The 3-column feature is a point of similarity but still one would have to explain what are the false additions that Lucian introduced in the gospels that cannot be found in the "versions of scripture which already exist in the language of many nations". Jerome seems to be referring here to something major, additions that any church father in the West, the East or in Alexandria would have easily recognized as spurious and not just about textual variants between the Byzantine and the Alexandrian manuscripts. On the one hand, certainly Lucian did not create byzantine readings that are confirmed by the antenicene fathers before him or by Jerome himself who could tell what were those additions and would not have included them in the vulgate or in his commentary on Matthew. The whole Lucian recension theory by Hort falls apart right here.

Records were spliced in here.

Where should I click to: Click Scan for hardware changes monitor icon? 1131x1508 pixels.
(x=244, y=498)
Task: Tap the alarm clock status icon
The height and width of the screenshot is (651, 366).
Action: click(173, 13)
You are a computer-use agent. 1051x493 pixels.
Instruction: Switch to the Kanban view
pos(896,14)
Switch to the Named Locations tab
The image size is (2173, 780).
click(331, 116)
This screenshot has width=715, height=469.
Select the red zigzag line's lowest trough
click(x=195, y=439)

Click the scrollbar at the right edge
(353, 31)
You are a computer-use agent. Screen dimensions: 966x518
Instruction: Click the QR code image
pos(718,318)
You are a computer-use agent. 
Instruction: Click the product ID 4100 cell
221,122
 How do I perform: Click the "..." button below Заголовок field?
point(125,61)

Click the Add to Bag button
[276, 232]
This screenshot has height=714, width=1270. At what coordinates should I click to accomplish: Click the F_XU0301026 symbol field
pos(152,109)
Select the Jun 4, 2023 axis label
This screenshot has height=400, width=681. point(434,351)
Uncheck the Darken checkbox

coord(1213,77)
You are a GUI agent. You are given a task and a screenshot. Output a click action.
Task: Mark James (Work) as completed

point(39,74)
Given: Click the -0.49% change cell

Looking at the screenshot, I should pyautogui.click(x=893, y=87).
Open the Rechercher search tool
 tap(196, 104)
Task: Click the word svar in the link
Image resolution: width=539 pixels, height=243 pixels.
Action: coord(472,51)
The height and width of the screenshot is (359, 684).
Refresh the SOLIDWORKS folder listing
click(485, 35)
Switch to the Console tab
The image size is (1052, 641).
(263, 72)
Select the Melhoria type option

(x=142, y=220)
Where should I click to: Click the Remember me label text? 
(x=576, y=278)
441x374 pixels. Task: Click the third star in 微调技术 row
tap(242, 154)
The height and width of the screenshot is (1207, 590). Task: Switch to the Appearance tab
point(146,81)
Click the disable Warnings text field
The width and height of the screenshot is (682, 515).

On the other hand, if one could find those unique additions in codex Vaticanus that cannot be found in any other version, then the theory could begin to have some plausibility.

James Snapp Jr said...

Let's look at Jerome's three brief comments that mention Lucian (I'm drawing from Metzger for this info):
(1) ""manuscripts which are associated with the names of Lucian and Hesychius, the authority of which is perversely maintained by a few disputatious persons."

(2) "It is obvious that these writers could not emend anything in the Old Testament after the labors of the Seventy; and it was useless to correct the New, for versions of Scripture already exist in the languages of many nations which show that their additions are false."

(3) (from his Preface to Chronicles] "Alexandria and Egypt in their [copies of the] Septuagint praise Hesychius as author; Constantinople to Antioch approves the copies [containing the text] of Lucian the martyr; the middle provinces between these read the
Palestinian codices edited by Origen, which Eusebius and Pamphilus published."

In this third comment Jerome is referring to OT [LXX] MSS, not necessarily NT MSS or Gospels MSS.

For my thoughts on Hort's "Lucianic Recension" theory, see (Lecture 12).

Metzger presents another comment of Jerome which mentions Lucian:
"You must know that there is one edition which Origen and Eusebius of Caesarea and all the
Greek commentators call Koine, that is common and widespread, and is by most people now called Lucianic; and there is another, that of the Septuagint, which is found in the manuscripts of the Hexapla, and has been faithfully translated by us into Latin."
Again this pertains to texts which had the LXX's parameters, and not necessarily anything else.

Demian said...

Awesome! Looking at all those quotes together, it seems to me that Jerome is taking issue with what people wrote claiming the authority and the pen of Lucian and not with Lucian himself.